Here, Plaintiffs' Complaint is vague and difficult to decipher, but as previously discussed, appears to center around a mortgage obtained on June 14, 2004, a foreclosure sale dated December 13, 2007, a reinstatement and later a loan modification dated April 1, 2013, which they allege was a "discriminating, predatory rate."

Plaintiffs' Count One: Promissory Note is incomprehensible; it references the U.C.C., the Freedom of Information Act, the Dodd-Frank Act, and is an indecipherable stew of legal terminology and case law. Accordingly, the Magistrate Judge recommends dismissal of this claim.

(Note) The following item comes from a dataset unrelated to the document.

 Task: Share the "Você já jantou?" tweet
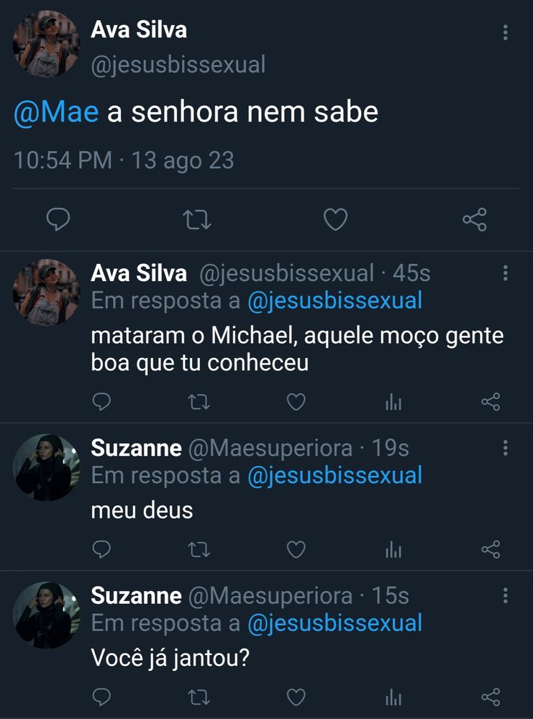click(490, 697)
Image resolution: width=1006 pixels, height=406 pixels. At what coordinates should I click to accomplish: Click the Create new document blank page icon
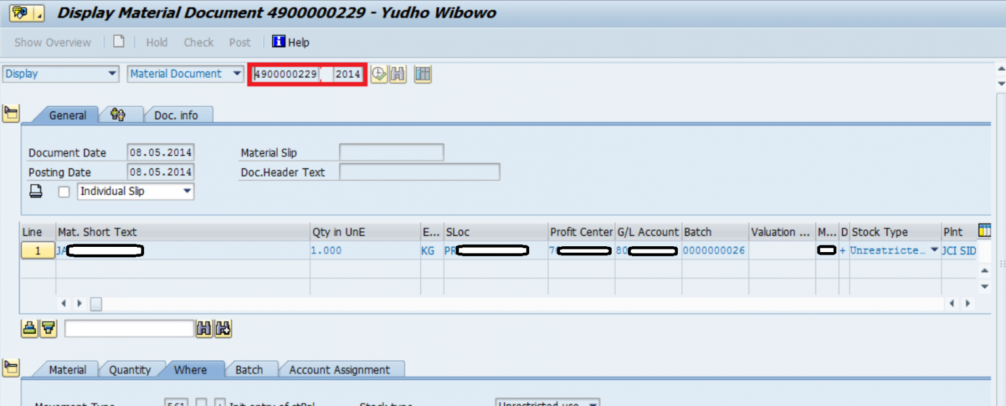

Plaintiffs' Count Two: Fraud/Identity Theft complains that "[a]fter the signing of Plaintiffs mortgage contract the loan was sold on Walls Street Trading Platform for gold, silver and currency the Plaintiffs wasn't [sic] aware of these actions at the time of the closing." They go on to complain that "[u]pon default the Defendants never offer the Plaintiffs one dollar or piece of gold or silver for this unlawful act of 'identity theft' which means 'FRAUD.' Similar to count one, count two references myriad code sections. Plaintiffs cite to, inter alia, 18 USC 1012, sections of the Tennessee Code, the Patriot Act, the Gramm-Leach-Bliley Act, and the 14 Amendment. Like the Plaintiff in Nassar El, Plaintiffs have made no effort to satisfy the Rule 8 standard and the Magistrate Judge recommends dismissal of this claim.

Conclusion

Because Plaintiffs' Complaint is incomprehensible and violates Rule 8 of the Federal Rules of Civil Procedure, the Magistrate Judge recommends its dismissal.

Respectfully Submitted this 2nd day of November, 2016.

s/ Edward G. Bryant


UNITED STATES MAGISTRATE JUDGE ANY OBJECTIONS OR EXCEPTIONS TO THIS REPORT AND RECOMMENDATIONS MUST BE FILED WITHIN FOURTEEN (14) DAYS AFTER BEING SERVED WITH A COPY OF THE REPORT AND RECOMMENDATIONS. 28 U.S.C. § 636(b)(1). FAILURE TO FILE THEM WITHIN FOURTEEN (14) DAYS MAY CONSTITUTE A WAIVER OF OBJECTIONS, EXCEPTIONS, AND ANY FURTHER APPEAL.